> Uit te voeren taken:
**A)** Hoelang hield het tijdschrift Orígenes het volgens de tekst over José Lezama Lima vol?
**B)** Ga verder met de tekst over José Lezama Lima, aansluitend op de laatste zin.

> Te analyseren tekst:
Stefaan van den Bremt over José Lezama Lima
José Lezama Lima (Havana, 1910-1976) slijt zijn kinderjaren in Fort Barrancas waar hij zijn vader, die officier is, op vroege leeftijd verliest. Als knaap lijdt hij al aan astma-aanvallen, wat zijn fysieke bewegingsruimte beperkt en tegelijk zijn leeshonger in de hand werkt.
Na 1928 studeert hij rechten in Havana. In die periode verslindt hij de Spaanse klassieken, vooral Góngora en diens navolgers, en eigentijdse auteurs. Vanaf 1941 voorziet hij als staatsambtenaar in zijn levensbehoeften en werpt zich op als mentor van een hele dichtersgeneratie. De ontwikkeling van deze groep wordt gestimuleerd door het verblijf van de Spaanse dichter Juan Ramón Jiménez in Cuba van 1936 tot 1939. In zijn eentje of samen met anderen (ondermeer Cintio Vitier, Fina García Marruz, Eliseo Diego) richt Lezama koortsachtig tijdschriften op die slechts een kortstondig bestaan zullen kennen. Dit alles culmineert in het blad Orígenes (Oorsprongen), dat het onder de bezielende leiding van zijn stichter twaalf jaar - van 1944 tot 1956 - weet vol te houden. Met zijn veertig afleveringen en drieentwintig boekpublicaties wordt het een toonaangevend tijdschrift dankzij een gelukkige verbinding van een waarachtig universalisme niet specifiek Cubaanse thema's als de eilandmythe.

> Aangeleverde gegevens:
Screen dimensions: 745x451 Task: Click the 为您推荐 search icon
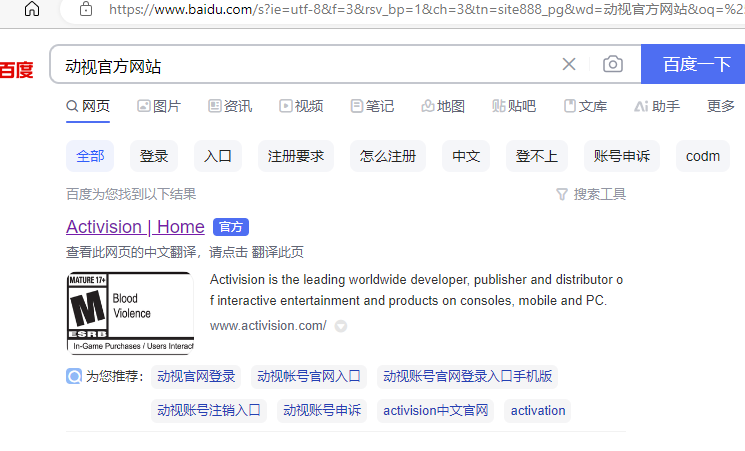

* * *

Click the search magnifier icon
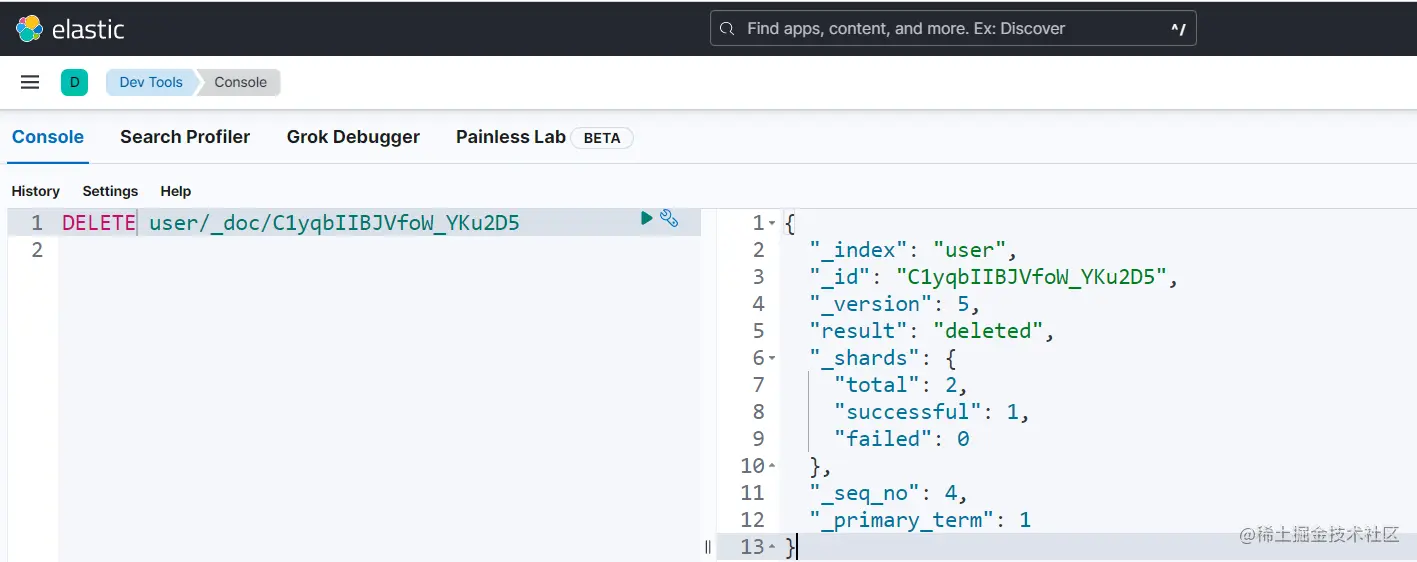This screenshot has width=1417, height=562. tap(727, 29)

> Antwoorden:
**A)** Twaalf jaar, van 1944 tot 1956.

**B)**
In zijn Panorama histórico de la literatura cubana schrijft Max Henriquez Ureña (Santo Domingo, 1885-1970): ‘De eerste dichtbundel van José Lezama Lima, Muerte de Narciso (1937), was een revelatie. De tweede, Enemigo rumor (1941), was een revolutie.’ En hij legt uit waarom: ‘zijn vers leek een woud van metaforen; maar deze overvloed aan beelden werd later getemperd om een hogere vlucht te gunnen aan onstuimige levensbeschouwelijke ellipsen, ongewone gedachtenassociaties die uit de diepste lagen van het onderbewuste lijken te komen, of hyperbolische taferelen die werkelijkheid en droom laten fuseren.’
Later volgen de poëziebundels Aventuras sigilosas (Duistere avonturen, 1945), La fijeza (De vasthoudendheid, 1949), Dador (Schenker, 1960) en het postume Fragmentos a su imán (Fragmenten naar hun magneet, 1977). Lezama is ook de auteur van belangrijke essaybundels als Analecta del reloj (Analecta van het horloge, 1953), Tratados en La Habana (Vertogen in Havana, 1957), La expresión americana (De expressie van het Amerikaanse, 1958) en La cantidad hechizada (De betoverde kwantiteit, 1970). Deze essays zijn pogingen tot formulering van een poëtica. Voor Lezama is poëzie een antwoord op de uitdaging van de werkelijkheid. Zij ontstaat uit het woord dankzij een iluminación (geestelijke verlichting, epifanie) en werpt een brug tussen lo causal (de fysische keten oorzaak-gevolg) en lo incondicional (het niet-geconditioneerde, niet-contingente of transcendente). De dichter cultiveert la vivencia oblicua (de scheve belevenis).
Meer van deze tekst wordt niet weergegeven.